= Vorgegebener Text =
"""
Die Vorschläge der Präsidenten Khol und Hösele im Wortlaut

1. Einsetzung
Durch eine politische Vereinbarung zwischen Nationalrat (Präsidialkonferenz), Bundesrat (Präsidialkonferenz), den Landtagen (vertreten durch die Konferenz der Landtagspräsidenten), der Bundesregierung, der Landeshauptleutekonferenz (vertreten durch den vorsitzenden Landeshauptmann), dem Gemeindebund und dem Städtebund wird ein Österreich-Konvent eingerichtet. Dieser Österreich-Konvent hat nachstehendes Mandat, es gelten für ihn die unter Punkt 3 aufgezählten Grundsätze, die im Punkt 4 genannte Zusammensetzung, der im Punkt 5 genannte Vorsitz und der im Punkt 6 genannte Verfahrensvorschlag sowie die im Punkt 7 genannte Zeitplanung.
"""
= Auftrag =
Welche Stellen schließen laut dem Text zum Österreich-Konvent die politische Vereinbarung, durch die der Konvent eingerichtet wird? Nenne alle.

= Daten zur Prüfung =
"""
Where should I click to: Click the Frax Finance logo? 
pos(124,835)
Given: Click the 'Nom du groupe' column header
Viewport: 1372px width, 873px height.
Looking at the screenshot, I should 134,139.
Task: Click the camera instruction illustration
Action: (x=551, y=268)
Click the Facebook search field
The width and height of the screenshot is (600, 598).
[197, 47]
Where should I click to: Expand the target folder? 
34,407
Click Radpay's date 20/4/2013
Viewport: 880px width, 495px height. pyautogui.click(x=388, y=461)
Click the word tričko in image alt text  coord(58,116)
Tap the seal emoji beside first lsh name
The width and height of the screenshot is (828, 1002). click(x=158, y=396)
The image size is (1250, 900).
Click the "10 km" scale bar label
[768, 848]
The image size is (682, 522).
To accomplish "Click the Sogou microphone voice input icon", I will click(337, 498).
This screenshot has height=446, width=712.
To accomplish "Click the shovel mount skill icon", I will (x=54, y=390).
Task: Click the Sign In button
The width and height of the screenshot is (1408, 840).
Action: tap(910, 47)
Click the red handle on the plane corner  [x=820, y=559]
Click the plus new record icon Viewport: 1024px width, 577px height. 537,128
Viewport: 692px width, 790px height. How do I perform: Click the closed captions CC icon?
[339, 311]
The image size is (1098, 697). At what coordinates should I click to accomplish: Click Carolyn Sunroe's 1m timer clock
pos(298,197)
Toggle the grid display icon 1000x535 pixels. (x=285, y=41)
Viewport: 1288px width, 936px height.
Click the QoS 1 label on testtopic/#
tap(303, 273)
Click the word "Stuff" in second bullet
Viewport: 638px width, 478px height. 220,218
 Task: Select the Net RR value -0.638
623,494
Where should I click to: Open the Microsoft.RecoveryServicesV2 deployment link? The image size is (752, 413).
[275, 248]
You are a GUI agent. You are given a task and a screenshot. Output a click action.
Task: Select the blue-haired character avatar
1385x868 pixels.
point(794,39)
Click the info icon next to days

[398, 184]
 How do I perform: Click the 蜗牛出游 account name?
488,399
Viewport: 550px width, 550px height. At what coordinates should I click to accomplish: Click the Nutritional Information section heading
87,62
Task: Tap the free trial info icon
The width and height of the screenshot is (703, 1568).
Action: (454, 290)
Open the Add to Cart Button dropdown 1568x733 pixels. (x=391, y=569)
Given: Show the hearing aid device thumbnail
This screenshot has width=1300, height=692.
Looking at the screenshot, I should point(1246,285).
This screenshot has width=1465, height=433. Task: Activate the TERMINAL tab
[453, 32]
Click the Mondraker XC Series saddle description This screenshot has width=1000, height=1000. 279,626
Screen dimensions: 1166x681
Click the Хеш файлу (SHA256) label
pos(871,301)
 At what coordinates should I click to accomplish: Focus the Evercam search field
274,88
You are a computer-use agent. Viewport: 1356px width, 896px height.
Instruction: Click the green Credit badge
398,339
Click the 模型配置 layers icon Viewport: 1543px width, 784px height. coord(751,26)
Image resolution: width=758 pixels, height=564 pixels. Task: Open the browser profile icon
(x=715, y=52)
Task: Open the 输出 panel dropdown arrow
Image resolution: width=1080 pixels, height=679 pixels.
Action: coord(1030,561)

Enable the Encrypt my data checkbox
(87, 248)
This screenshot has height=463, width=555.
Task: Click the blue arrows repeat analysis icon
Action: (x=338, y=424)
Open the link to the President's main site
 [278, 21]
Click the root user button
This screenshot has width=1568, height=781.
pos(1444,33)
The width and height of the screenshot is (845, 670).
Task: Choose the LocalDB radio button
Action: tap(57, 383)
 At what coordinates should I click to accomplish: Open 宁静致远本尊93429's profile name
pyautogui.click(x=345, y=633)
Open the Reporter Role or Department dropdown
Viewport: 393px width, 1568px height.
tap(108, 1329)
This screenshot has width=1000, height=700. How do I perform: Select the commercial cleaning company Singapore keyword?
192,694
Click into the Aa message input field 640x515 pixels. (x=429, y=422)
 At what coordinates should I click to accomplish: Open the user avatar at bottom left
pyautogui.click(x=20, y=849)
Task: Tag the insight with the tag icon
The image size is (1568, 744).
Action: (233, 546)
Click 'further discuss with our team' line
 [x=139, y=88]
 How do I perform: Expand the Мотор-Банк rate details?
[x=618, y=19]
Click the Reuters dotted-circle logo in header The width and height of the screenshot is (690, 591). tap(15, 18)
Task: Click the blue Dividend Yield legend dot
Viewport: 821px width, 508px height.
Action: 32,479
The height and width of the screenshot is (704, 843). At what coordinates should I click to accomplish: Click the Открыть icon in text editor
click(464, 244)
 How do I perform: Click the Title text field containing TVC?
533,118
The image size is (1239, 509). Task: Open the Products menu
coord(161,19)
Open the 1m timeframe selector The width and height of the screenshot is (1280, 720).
"""
= Antwort folgt =
- Nationalrat (Präsidialkonferenz)
- Bundesrat (Präsidialkonferenz)
- die Landtage (vertreten durch die Konferenz der Landtagspräsidenten)
- Bundesregierung
- Landeshauptleutekonferenz (vertreten durch den vorsitzenden Landeshauptmann)
- Gemeindebund
- Städtebund